Lines 131-133. Extraneous and can be deleted.

Results

Lines 143-158 and Table 1. Confusing and completely uninterpretable. In particular Table 1 is impossible to interpret. What is represented by the Column "Ceragenins"? The "Strain Number", namely 1-7 is incomplete, with the exception of the ATCC strain. Please consider the following. For Table 1, a list of antibiotics and ceragenins with MICs against every strain and the hemolytic activity of the same. That would assist with interpretation of MIC/MBCs and possible toxicity.

Lines 160-189 and Table 2. Much of the data simply duplicates what is given in Table 1.  The second Table should have only combination data MIC and MBC measurements.

Lines 160-189 and Table 3. I think describing the MIC values (an assumption as the initial data source, MIC or MBC is not identified) as synergistic or inhibitory is overly generous. A factor of 2, considering the variation in MIC values, is simply borderline.

Lines 194-213 and Figure 3. It is inappropriate to present the individual measurements of MBCs (Figure 3) as a line graph. Try a bar chart. Also, there is no note made of the raw data source of the measurements. Either add the table in the text or as a supplement.

Lines 194-213 and Figures 2 DEF. The technique is flawed as it measures both adherence of cells to the wells and then the ensuing growth. Both should be independently measured. As the action of the ceragenins involves a detergent-like mechanism (permeable cells), a likely explanation for the reduction shown in Figure 2 ABC is the reduction of adherence, nothing more.

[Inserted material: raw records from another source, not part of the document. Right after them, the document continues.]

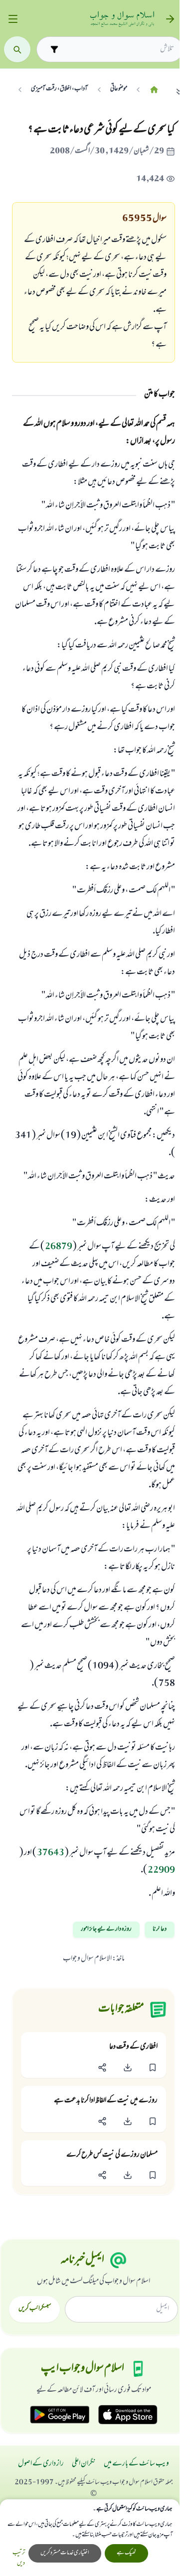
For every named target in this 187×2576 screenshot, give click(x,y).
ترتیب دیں (18, 2558)
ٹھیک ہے (126, 2553)
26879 (58, 1247)
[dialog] (90, 2537)
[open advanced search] (54, 49)
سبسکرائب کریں (34, 2309)
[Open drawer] (12, 19)
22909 (161, 1870)
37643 (50, 1853)
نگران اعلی (84, 2463)
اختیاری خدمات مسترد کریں (64, 2553)
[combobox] (118, 49)
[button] (152, 2067)
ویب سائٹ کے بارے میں (136, 2463)
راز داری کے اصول (41, 2463)
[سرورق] (154, 89)
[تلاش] (17, 49)
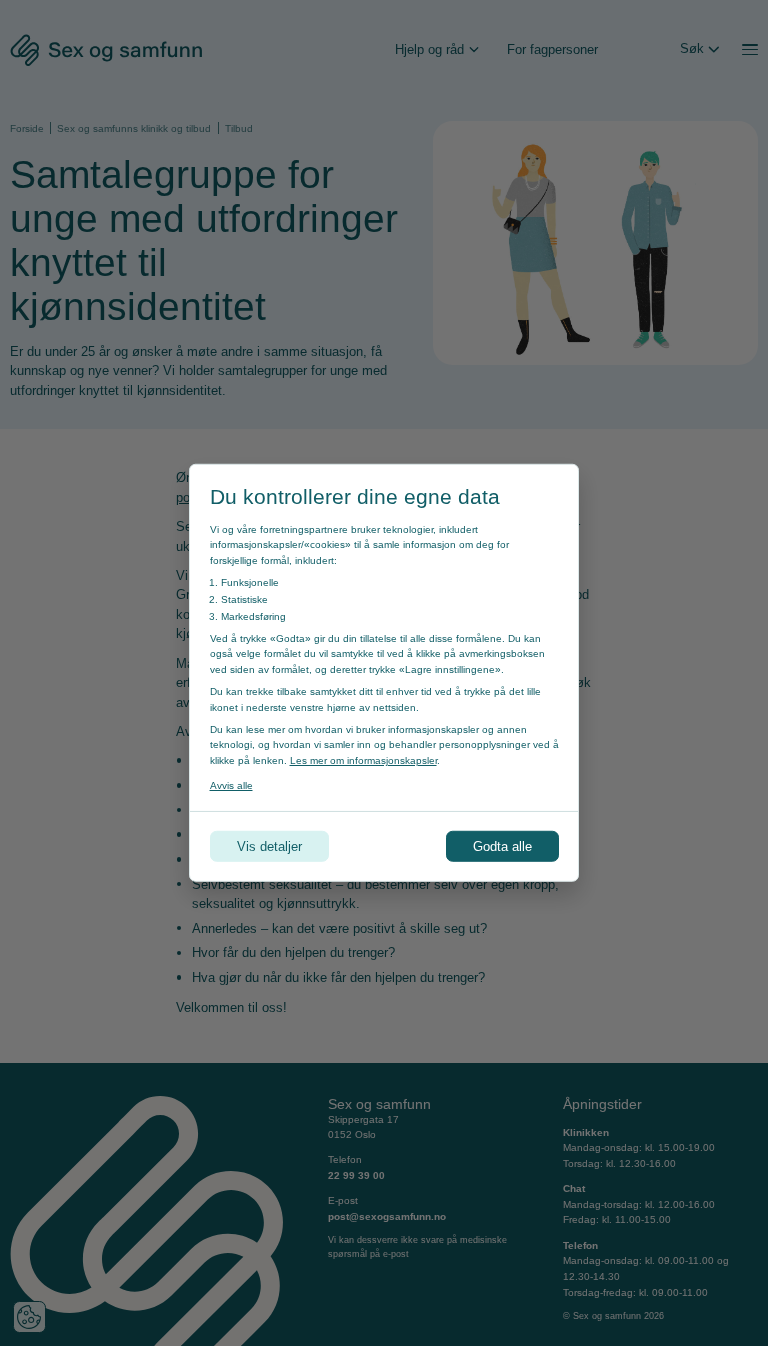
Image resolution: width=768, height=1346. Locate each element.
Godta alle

Lines 214-225 and Figure 3. Please relate the "partial hemolysis" (another undefined term, to the concentrations employed in combination with the antibiotics.

Discussion

Lines 246-269. Background that might be added to the Introduction. Otherwise delete.

Lines 271-284. Inadequate, based on the data. Please focus on actions (i.e., detergent-like activity) that might explain the results.

Materials and Methods

Lines 306-386. No description, save the ATCC strain, of the strains.

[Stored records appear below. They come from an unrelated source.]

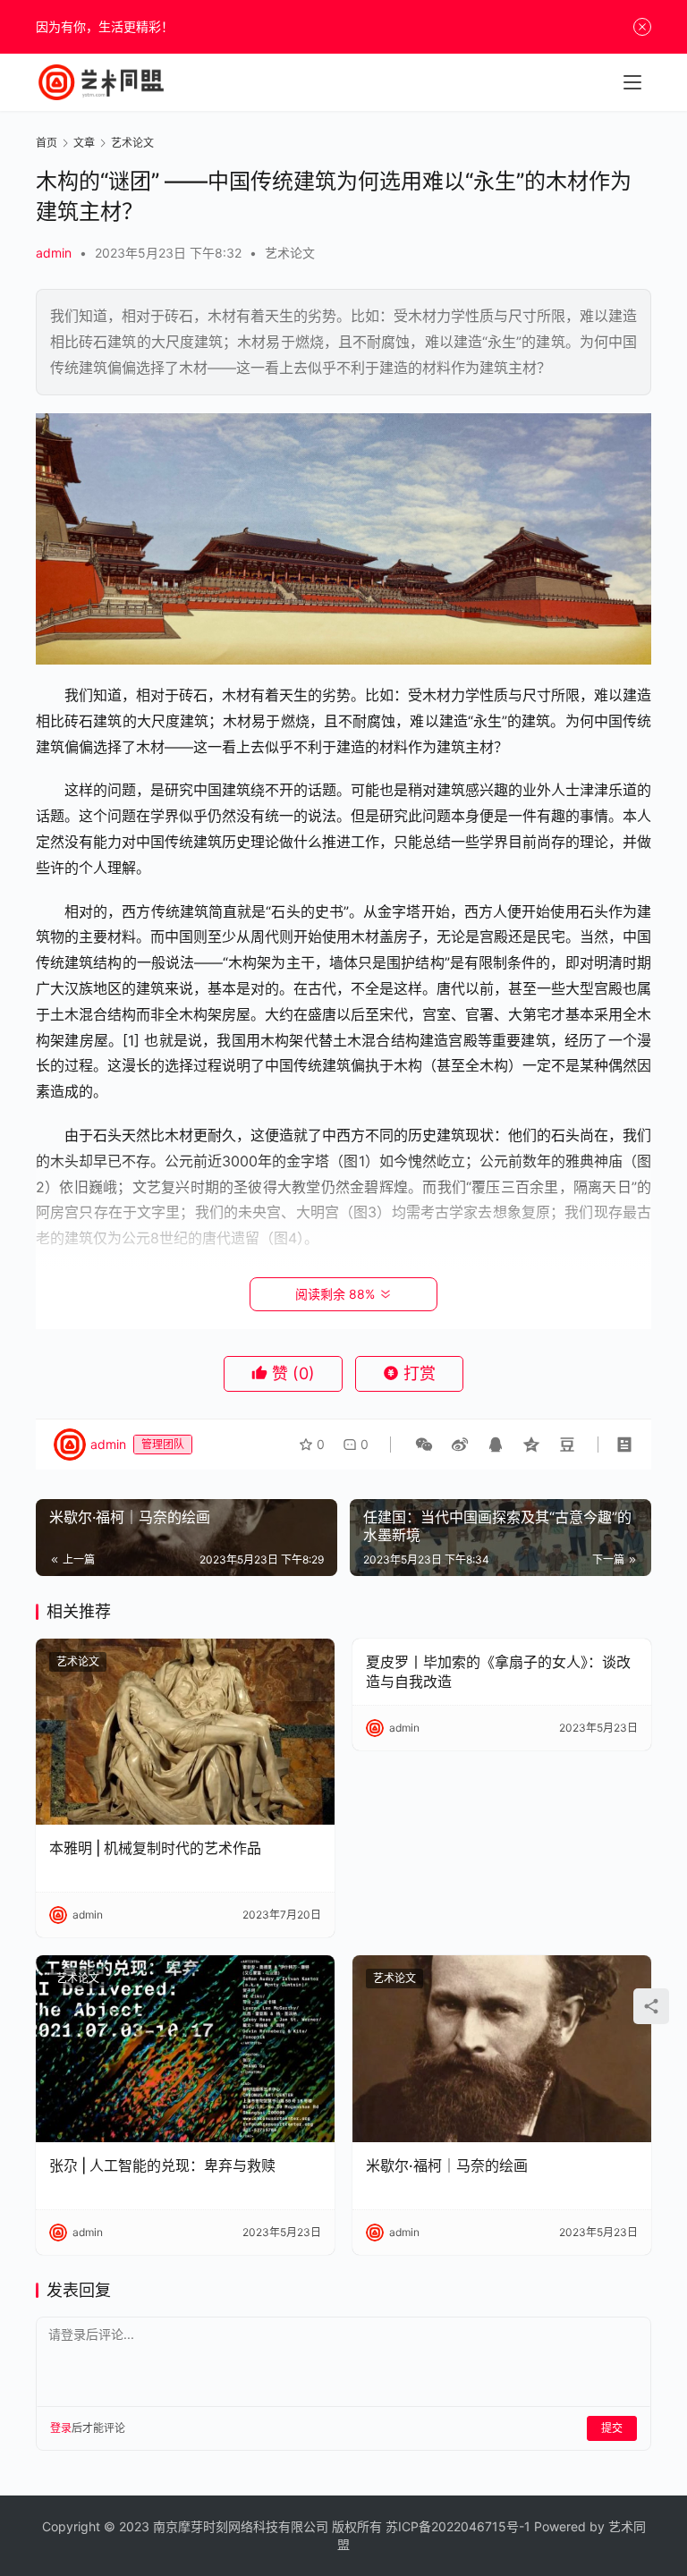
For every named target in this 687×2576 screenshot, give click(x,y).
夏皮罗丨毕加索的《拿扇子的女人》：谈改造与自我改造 (498, 1671)
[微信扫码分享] (424, 1444)
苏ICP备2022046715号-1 (458, 2526)
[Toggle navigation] (632, 82)
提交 (612, 2428)
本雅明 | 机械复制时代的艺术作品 (155, 1848)
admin (54, 252)
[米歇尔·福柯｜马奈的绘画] (501, 2048)
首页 (46, 142)
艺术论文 (290, 252)
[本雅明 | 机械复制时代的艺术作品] (185, 1732)
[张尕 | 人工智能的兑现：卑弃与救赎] (185, 2048)
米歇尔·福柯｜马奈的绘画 (447, 2165)
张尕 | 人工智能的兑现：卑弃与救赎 (162, 2165)
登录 (61, 2428)
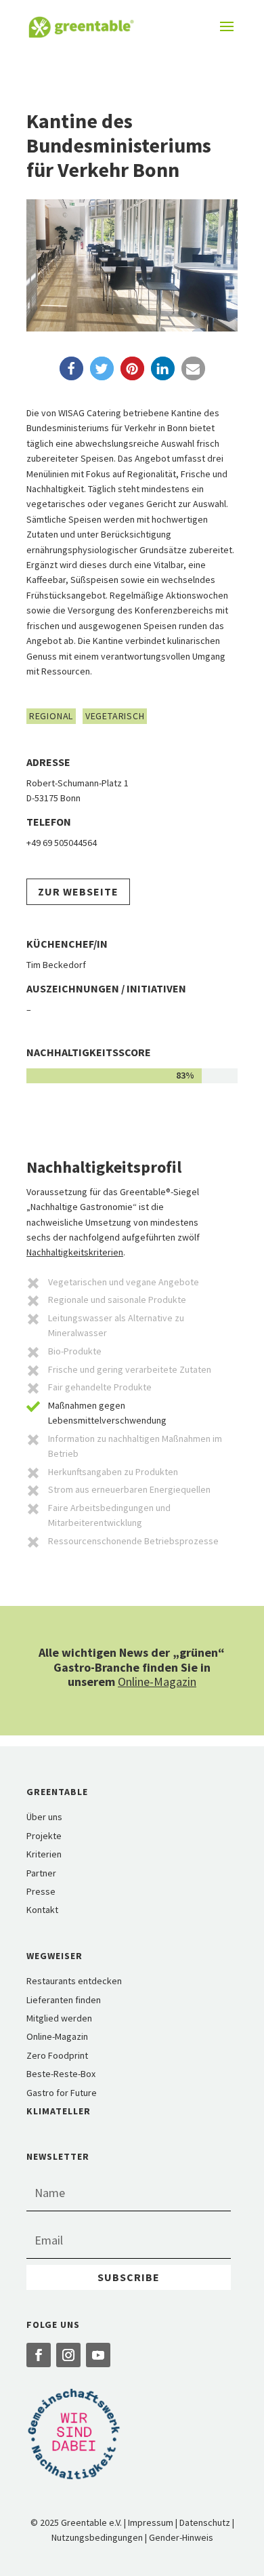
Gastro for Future (61, 2093)
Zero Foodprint (57, 2055)
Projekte (44, 1836)
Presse (41, 1891)
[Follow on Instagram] (68, 2355)
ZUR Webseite (78, 891)
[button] (71, 368)
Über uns (44, 1817)
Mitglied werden (59, 2018)
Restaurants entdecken (74, 1981)
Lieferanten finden (63, 2000)
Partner (41, 1873)
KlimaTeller (58, 2111)
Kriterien (44, 1854)
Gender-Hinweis (181, 2537)
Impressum (150, 2522)
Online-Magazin (157, 1681)
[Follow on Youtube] (98, 2355)
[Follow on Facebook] (38, 2355)
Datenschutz (204, 2522)
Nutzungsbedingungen (97, 2537)
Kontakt (42, 1910)
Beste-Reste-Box (60, 2074)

Lines 321-334. First, a reference to a standard method is needed and a definition of MIC (partial or complete inhibition) and MBC (90 %, 99 %, 99.5 % etc. reduction in initial colony count).

Lines 335-344. Please provide a definition, in percent or multiple, of FIC and a reference to a well established standard. The reference cited is not a standard.

Lines 345-352. Please provide a definition, in percent or multiple, of FIC and a reference to a well established standard. The reference cited is not a standard.

Lines 353-361. Note that the assay would describe the combined effects of actions on adherence and on growth of attached cells. Biofilm-formation is undefined.

 

Reviewer 2 Report

In this work, the authors have elucidated the antibacterial role of ceragenins in Stenotrophomonas maltophilia, an opportunistic pathogen that is the causative agent of nosocomial infection in immunocompromised individuals. The authors have tested the different variants of ceragenins CSA-131 showed to be the most potent and it showed to be potent in inhibition of biofilm formation. The study is well conducted, and the writing is clear. The materials and methods have been explained clearly and should be of interest to broader audience studying bacterial pathogenesis and biofilm formation.

 

I’ve only two minor suggestions:

1. The tables 1 and 2 can be a part of the supplementary tables and not a part of main tables.

 

2. The authors showed mentioned if any information is available about the mode of action of the ceragenins. Is there any information about the relative expression of the biofilm formation genes when treated with the ceragenins.

Reviewer 3 Report

In this study, the authors assessed the antimicrobial susceptibility of S. maltophilia. The study is interesting and the manuscript is well written. However, there are few comments that need to be addressed

1. The introduction is very long. You need to shorten it a lot and remove nonimportant information.
2. You need to make the resistance assay to confirm that this combination will not show resistance.
3. Also,  it will be better if you do the checkerboard assay and get more insights into the synergism of these compounds.